Source text
··········

Monday, September 21, 2015

The Lord has blessed me...

I am truly blessed with such strong women in my life.

God gave me a mother that blows my mind everyday. She is the strongest woman I have ever seen. She has endured so much and I have seen her time and time again get back up and fight again. I have only seen my mom cry a handful of times but she has never let the situation stop her from moving on. She finds hope and strength in God and her faith is inspiring. She never stops loving someone, no matter what they've done. I pray someday I can be just like her. Full of faith. Full of love. And full of hope.

God also gave me a twin sister. She is my world. My inspiration. My joy. Adri is a dedicated athlete and her strength and comittment to whatever sport makes me proud and inspired. She does everything with 110%. When she makes mistakes she'll push harder to do better. Her faith is strong and she shows me how to make a relationship with God more personal. She is kind and loving. When under stress, she might crumble for a moment but she always takes what's in front of her and deals with it. She can put on a smile in the midst of chaos. She stays strong for me, and I am thankful for it. I want to be like her. Strong. Dedicated. And true.

··········

Excerpted records
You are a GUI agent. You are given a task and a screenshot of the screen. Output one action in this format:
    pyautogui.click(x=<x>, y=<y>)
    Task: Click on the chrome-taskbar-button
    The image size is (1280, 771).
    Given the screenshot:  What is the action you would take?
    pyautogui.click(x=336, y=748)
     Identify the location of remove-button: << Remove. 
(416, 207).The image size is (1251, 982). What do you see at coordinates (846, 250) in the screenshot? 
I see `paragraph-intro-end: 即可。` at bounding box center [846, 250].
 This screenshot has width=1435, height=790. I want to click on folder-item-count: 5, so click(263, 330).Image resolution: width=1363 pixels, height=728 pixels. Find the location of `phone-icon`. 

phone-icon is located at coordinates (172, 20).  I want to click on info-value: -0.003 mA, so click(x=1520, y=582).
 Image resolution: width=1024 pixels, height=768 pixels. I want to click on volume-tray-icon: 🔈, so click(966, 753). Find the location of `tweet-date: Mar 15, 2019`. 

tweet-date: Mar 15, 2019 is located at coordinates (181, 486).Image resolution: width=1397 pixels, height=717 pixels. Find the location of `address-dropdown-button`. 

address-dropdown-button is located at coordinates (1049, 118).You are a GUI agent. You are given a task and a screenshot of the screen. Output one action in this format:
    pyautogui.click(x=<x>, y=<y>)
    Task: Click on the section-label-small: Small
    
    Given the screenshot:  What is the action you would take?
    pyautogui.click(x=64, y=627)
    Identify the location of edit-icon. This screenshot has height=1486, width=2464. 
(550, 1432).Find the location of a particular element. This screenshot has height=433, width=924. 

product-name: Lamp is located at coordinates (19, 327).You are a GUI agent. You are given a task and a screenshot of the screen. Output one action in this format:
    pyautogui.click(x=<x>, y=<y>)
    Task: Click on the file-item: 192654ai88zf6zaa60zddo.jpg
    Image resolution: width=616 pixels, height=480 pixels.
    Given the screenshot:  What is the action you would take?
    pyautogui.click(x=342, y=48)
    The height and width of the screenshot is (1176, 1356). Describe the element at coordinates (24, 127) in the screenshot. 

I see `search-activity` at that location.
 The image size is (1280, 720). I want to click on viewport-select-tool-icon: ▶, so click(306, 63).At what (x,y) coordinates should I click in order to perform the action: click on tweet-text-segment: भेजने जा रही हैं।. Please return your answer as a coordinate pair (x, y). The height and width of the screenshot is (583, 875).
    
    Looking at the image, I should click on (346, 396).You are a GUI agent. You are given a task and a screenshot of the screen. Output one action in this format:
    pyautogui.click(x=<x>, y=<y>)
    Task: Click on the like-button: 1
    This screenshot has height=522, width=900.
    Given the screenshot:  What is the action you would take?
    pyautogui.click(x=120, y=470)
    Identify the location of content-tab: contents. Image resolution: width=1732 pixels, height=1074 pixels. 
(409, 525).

··········

Study questions
a. Rewrite the blog post starting at the words "God gave me" and ending after "full of hope.", replacing "mother" with "grandmother".
b. Translate this sentence from the blog post into Spanish: "She can put on a smile in the midst of chaos."

Answers for each item
a.
God gave me a grandmother that blows my mind everyday. She is the strongest woman I have ever seen. She has endured so much and I have seen her time and time again get back up and fight again. I have only seen my mom cry a handful of times but she has never let the situation stop her from moving on. She finds hope and strength in God and her faith is inspiring. She never stops loving someone, no matter what they've done. I pray someday I can be just like her. Full of faith. Full of love. And full of hope.

b. Ella puede sonreír en medio del caos.